O diálogo entre o pai e o filho sobre a forma de conhecer palavras e, consequentemente, obter conhecimento, tem como resposta a constante atividade de leitura. Se, de maneira geral, a mulher é fonte de incentivo à leitura dentro de casa, nesta obra o exemplo vem da figura masculina. Pelos dados biográficos de Ignácio de Loyola Brandão, seu pai era um grande leitor e chegou a constituir uma biblioteca de mais de 500 livros, motivando o filho a ler especialmente a partir de seu exemplo.
A palavra, como apresentada nessa obra, não está unicamente em seu estado de dicionário, embora esse poderoso instrumento linguístico seja indicado como importante fonte de conhecimento. Como são explicadas e vivenciadas, estão ligadas à vida, funcionando na constituição do próprio indivíduo e de seu relacionamento com os outros a quem dirige a palavra ou de quem as recebe. De posse delas, poderá, em diferentes vivências, sair-se bem objetiva e afetivamente. Afinal, conquistas dependem de palavras.
A leitura de um livro é atividade que exige isolamento, concentração, preparação, tempo, dedicação e constância.
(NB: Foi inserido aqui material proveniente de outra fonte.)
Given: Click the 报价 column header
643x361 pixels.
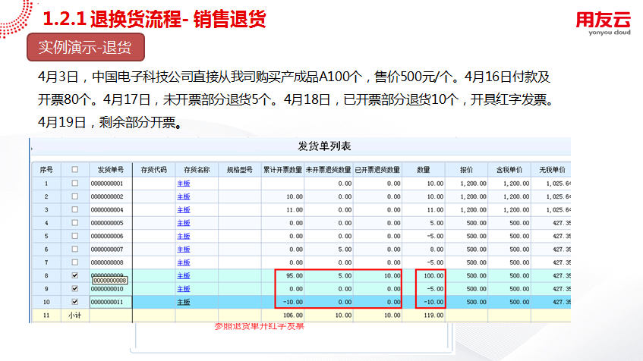Looking at the screenshot, I should (466, 170).
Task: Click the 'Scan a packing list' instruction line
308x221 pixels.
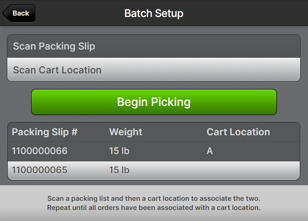Action: pos(154,199)
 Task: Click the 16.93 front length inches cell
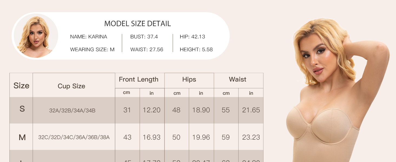point(151,137)
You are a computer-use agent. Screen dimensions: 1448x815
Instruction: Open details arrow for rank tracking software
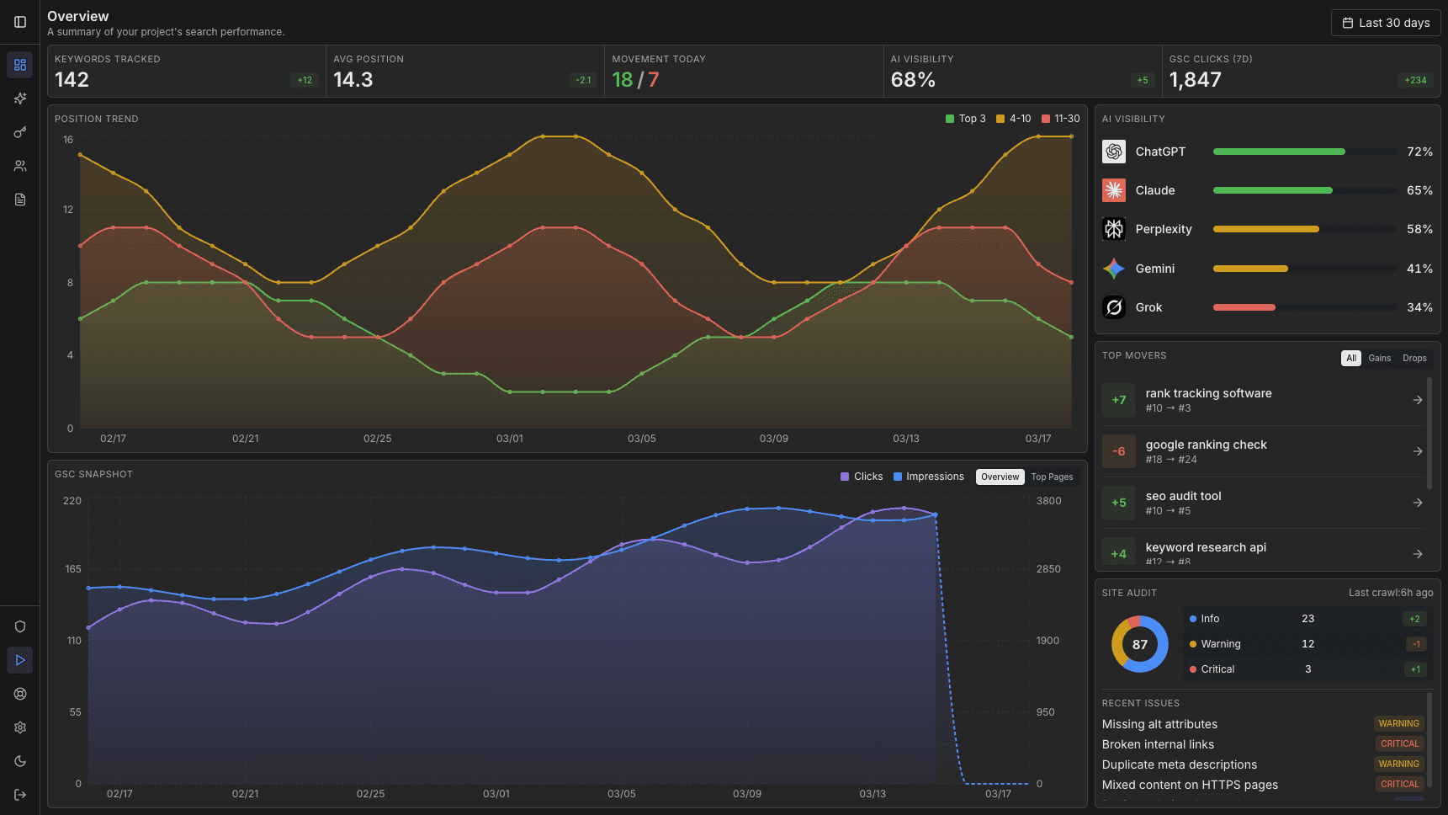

Por mais que tenhamos leituras em grupo (estratégia indicada por teorias contemporâneas), um leitor só se faz em sua relação direta com um texto, num tempo que é seu e vai se configurando como um hábito. São essas circunstâncias que a narrativa destaca e serviram de exemplo para o filho, leitor em construção mesmo sem o saber.
A leitura se revela um valor, um ato de coragem: enfrentar livros grossos não era para qualquer um. Paralelamente ao exemplo de constância, coragem e saber, o filho é iniciado, passa a ter as próprias obras que formaram gerações, partilha com o pai do ato valoroso, viril, iniciático. A exclamação “Cada história!” indica permanência, na memória afetiva, de um começo em que, por livros diferentes, ele adentra o mundo da leitura, dos adultos, mistérios fiados pelas palavras contidas nas mágicas páginas.
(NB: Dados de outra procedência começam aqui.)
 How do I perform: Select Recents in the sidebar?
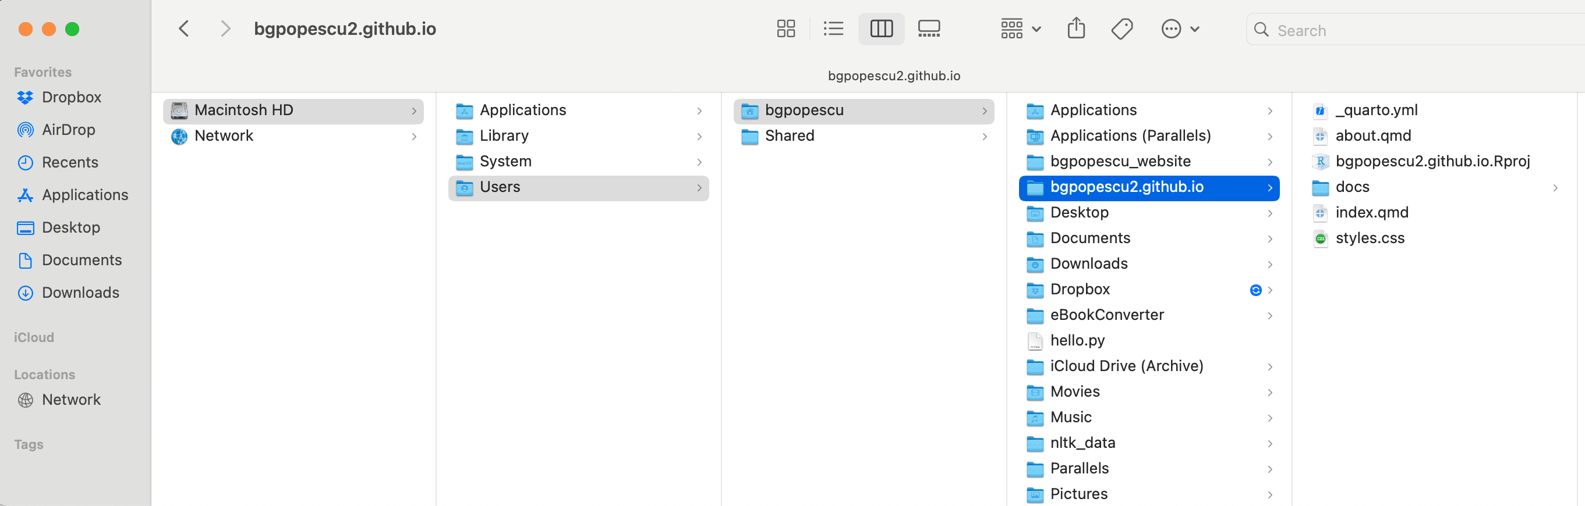(70, 162)
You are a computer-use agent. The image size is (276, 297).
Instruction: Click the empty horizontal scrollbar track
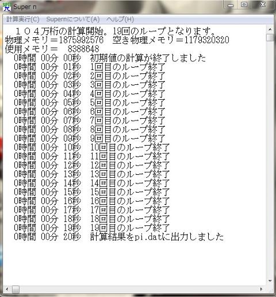(x=138, y=289)
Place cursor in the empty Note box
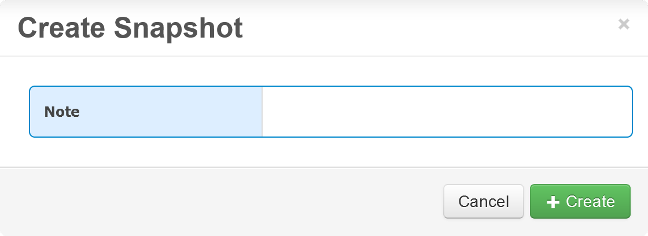Image resolution: width=648 pixels, height=236 pixels. (x=447, y=112)
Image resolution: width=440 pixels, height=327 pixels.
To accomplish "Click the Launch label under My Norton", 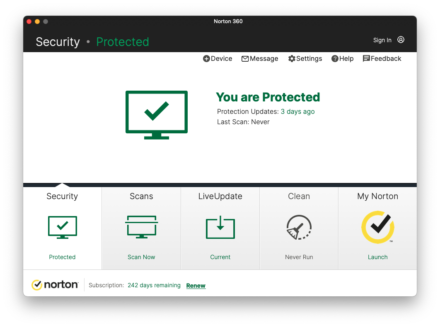I will click(x=377, y=257).
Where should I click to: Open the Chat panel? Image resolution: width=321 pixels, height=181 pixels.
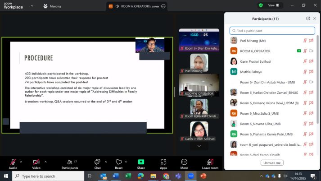[97, 162]
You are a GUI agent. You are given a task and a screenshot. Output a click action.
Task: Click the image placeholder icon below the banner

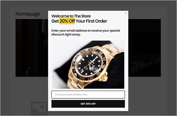point(39,109)
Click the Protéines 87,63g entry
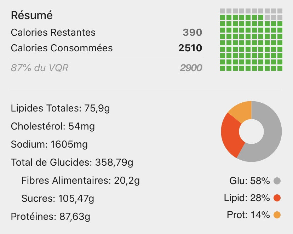Screen dimensions: 293x234 pos(51,217)
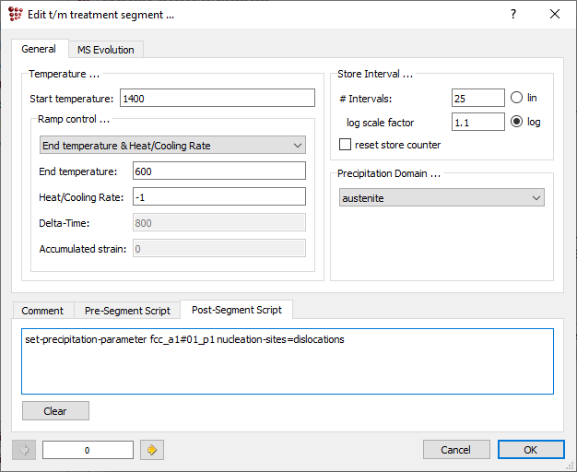Click the Cancel button
The image size is (577, 472).
click(x=456, y=450)
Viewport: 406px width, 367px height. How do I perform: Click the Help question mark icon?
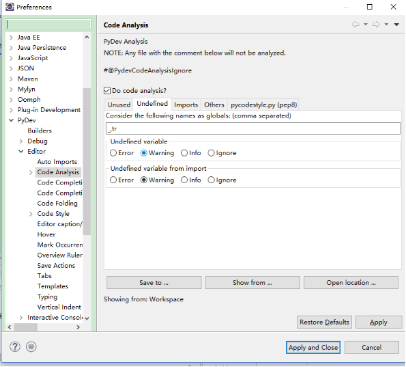pos(15,346)
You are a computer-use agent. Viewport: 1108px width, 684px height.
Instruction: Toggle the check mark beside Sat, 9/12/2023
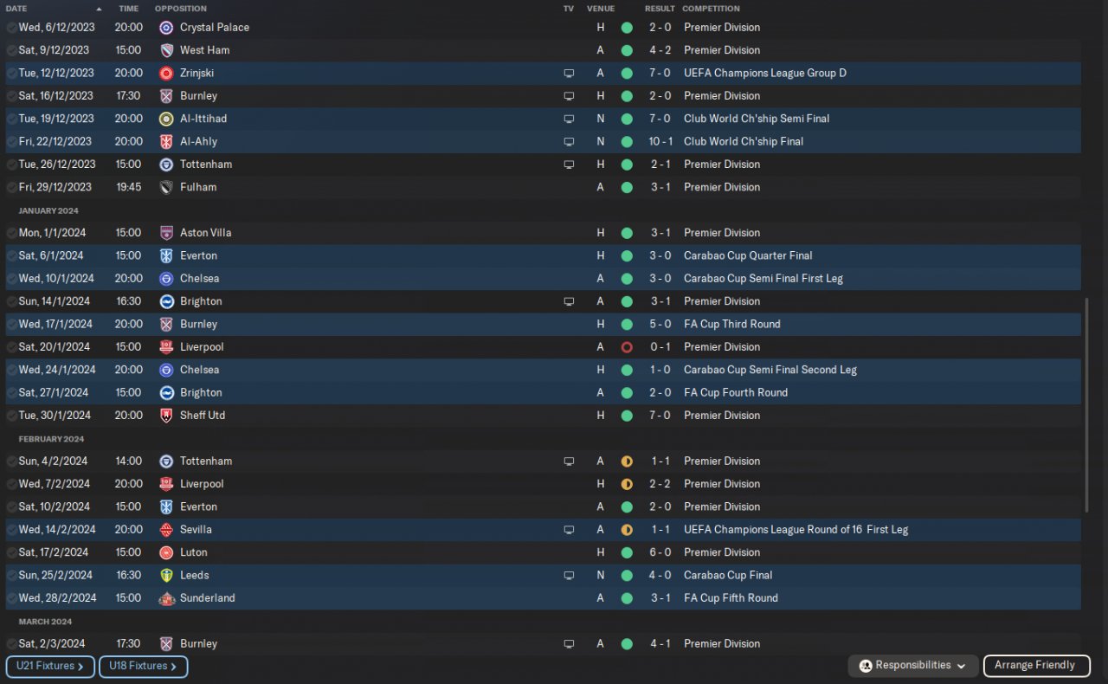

O domínio que o pai tinha das palavras passa a ter valor monetário. O filho troca o significado das palavras, palavras que explicam palavras, por objetos de valor para um menino: figurinhas, tampinhas, fotos, chicletes. Mesmo que o episódio seja tirado da vida do autor, ao ser passado à obra adquire valor especial. Não estaria aí a metáfora de que é possível ganhar a vida a “vender palavras”?
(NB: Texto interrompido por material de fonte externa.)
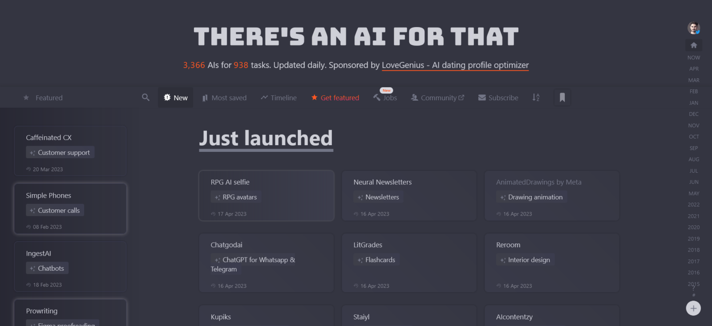Click the search magnifier icon
The width and height of the screenshot is (712, 326).
[146, 97]
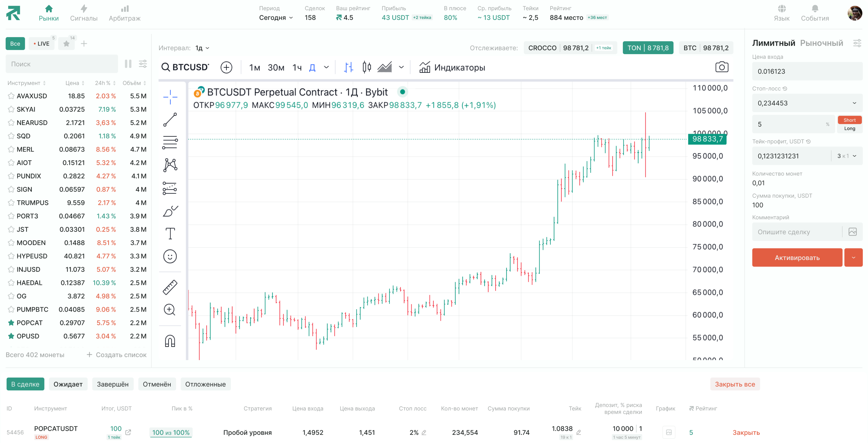Open the Сигналы section
868x443 pixels.
pos(84,13)

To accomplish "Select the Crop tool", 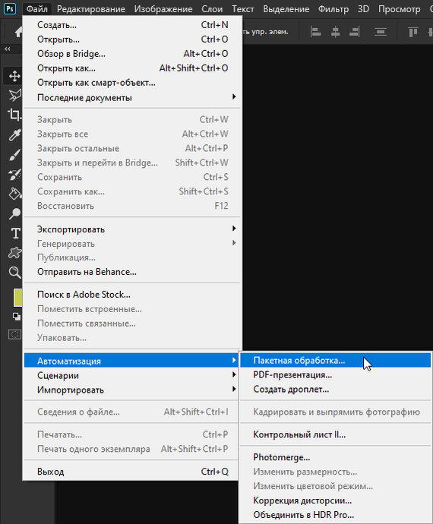I will click(x=14, y=115).

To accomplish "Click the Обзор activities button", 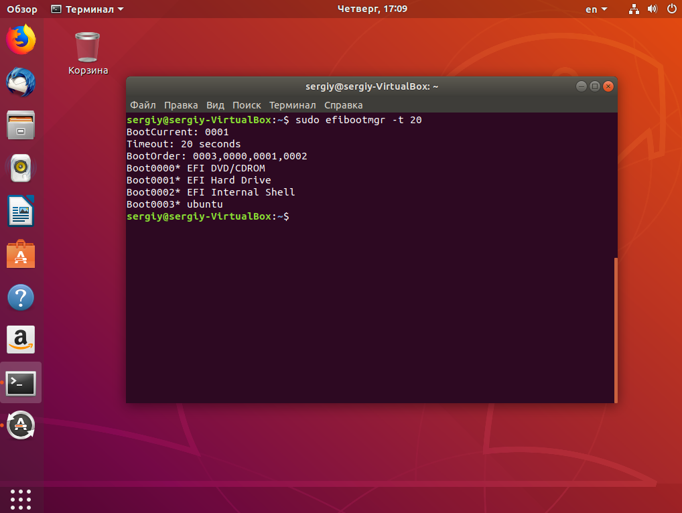I will click(21, 9).
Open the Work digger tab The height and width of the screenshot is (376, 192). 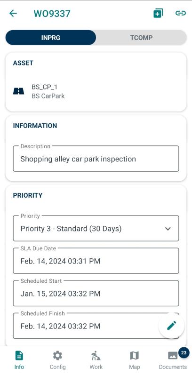pos(96,360)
Se a metáfora for genuína, o problema não está na venda, mas no vender o que não se produz. O menino vendia significados que vinham do pai. Descoberto o negócio, o pai lhe dá outra lição: para conhecer palavras é preciso esforço. Além da leitura, implica buscar significados. Um gesto que parece abolido na construção de leitores contemporâneos.
A narrativa implica prazer, saber e demais lucros da leitura, mas também lições de vida. Estando as palavras fincadas na vida e delas dependendo as relações, é com elas que jogos sujos se constroem. A ruína do negócio do menino se dá quando perguntando por termo fora do dicionário e que o pai desconhece. A desilusão com o saber relativo do pai vira saber: nem toda palavra está em dicionários; nem todo jogador é leal.